* _PASSAGE SHOWN_:

* START *

VoxCeleb2 includes both a development (dev) set and evaluation set. The dev set contains 5,994 speakers, with a total of 1,092,009 utterances, while the evaluation set includes 118 speakers and 36,237 utterances. The entire dataset contains over 1.1 million utterances, making it a rich resource for training models on diverse speaker characteristics. The average duration of the utterances in VoxCeleb2 is approximately 7.8s. We randomly select 94 speakers from the dev set of VoxCeleb2 to form the validation set and leave 5,900 speakers for training.
The other data source acquired for this study is LibriTTS [53]. It is a refined version of LibriSpeech [34], in which a small portion of the noisy utterances from the latter was removed to ensure cleaner speech for tasks such as TTS.
For each target speech from LibriTTS, we randomly select one male and one female interference speaker from VoxCeleb2 in an alternating manner. This means that for every target speech, we first choose a male interference speaker then a female interference speaker, ensuring a balanced gender distribution across the dataset. The mixture is then created by adding the target speech to the interference speech with an additional scaling factor α, which is sampled uniformly from the SNR range of [-5, 5] dB. The same mixing procedure applies for the validation and test sets, with the average SNR across the train, validation, and test sets being approximately -0.11 dB.
3.2 Statistics of Libri2Vox
Libri2Vox was pre-split after collecting and processing, as shown in Table 2 For the training set, LibriTTS provides 1,151 speakers, with 8.97 hours of data. Each LibriTTS utterance generates one corresponding data point (mixture, reference, target). VoxCeleb2 contributes 5,900 interference speakers for this partition, making the training set contains 149,691 triplets, equivalent to 250 hours of mixture data. The validation set consists of 40 LibriTTS speakers (approximately 8.97 hours) and 94 VoxCeleb2 speakers, totaling 134 speakers and 7,200 utterances. The test set includes 39 LibriTTS speakers (approximately 8.56 hours) and 118 VoxCeleb2 speakers, with a total of 157 speakers and 6,000 utterances.

* END *

* _DIRECTION A_:
Answer these questions from the passage on Libri2Vox:
(i) How many speakers does the VoxCeleb2 dev set contain?
(ii) From what range is the scaling factor α sampled?
(iii) How many triplets make up the Libri2Vox training set?
* _DIRECTION B_: Please print the part of the records that opens with the line containing "See plans (643, 696)" and continues through the end of the records, with both ends included.

(Records of locating words and elements)
* START *

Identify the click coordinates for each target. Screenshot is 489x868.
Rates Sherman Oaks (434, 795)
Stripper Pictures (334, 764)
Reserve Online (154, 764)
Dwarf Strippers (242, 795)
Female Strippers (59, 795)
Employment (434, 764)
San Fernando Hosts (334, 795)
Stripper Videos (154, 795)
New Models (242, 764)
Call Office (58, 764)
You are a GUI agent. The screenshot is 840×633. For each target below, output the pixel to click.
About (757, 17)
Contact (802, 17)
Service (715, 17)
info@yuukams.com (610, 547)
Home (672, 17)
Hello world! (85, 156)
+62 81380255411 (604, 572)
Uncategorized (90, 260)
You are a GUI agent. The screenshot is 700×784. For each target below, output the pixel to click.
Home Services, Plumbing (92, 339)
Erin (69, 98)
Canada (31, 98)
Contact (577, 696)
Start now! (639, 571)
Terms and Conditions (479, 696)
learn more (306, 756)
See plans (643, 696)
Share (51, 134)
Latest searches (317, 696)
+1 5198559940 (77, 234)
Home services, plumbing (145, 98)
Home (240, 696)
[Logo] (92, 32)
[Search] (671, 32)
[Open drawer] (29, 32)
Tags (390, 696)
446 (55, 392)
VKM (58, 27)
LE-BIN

* END *

* _FULL OUTPUT A_:
(i) 5,994
(ii) Uniformly from the SNR range of [-5, 5] dB
(iii) 149,691

* _FULL OUTPUT B_:
See plans (643, 696)
Share (51, 134)
Latest searches (317, 696)
+1 5198559940 (77, 234)
Home services, plumbing (145, 98)
Home (240, 696)
[Logo] (92, 32)
[Search] (671, 32)
[Open drawer] (29, 32)
Tags (390, 696)
446 (55, 392)
VKM (58, 27)
LE-BIN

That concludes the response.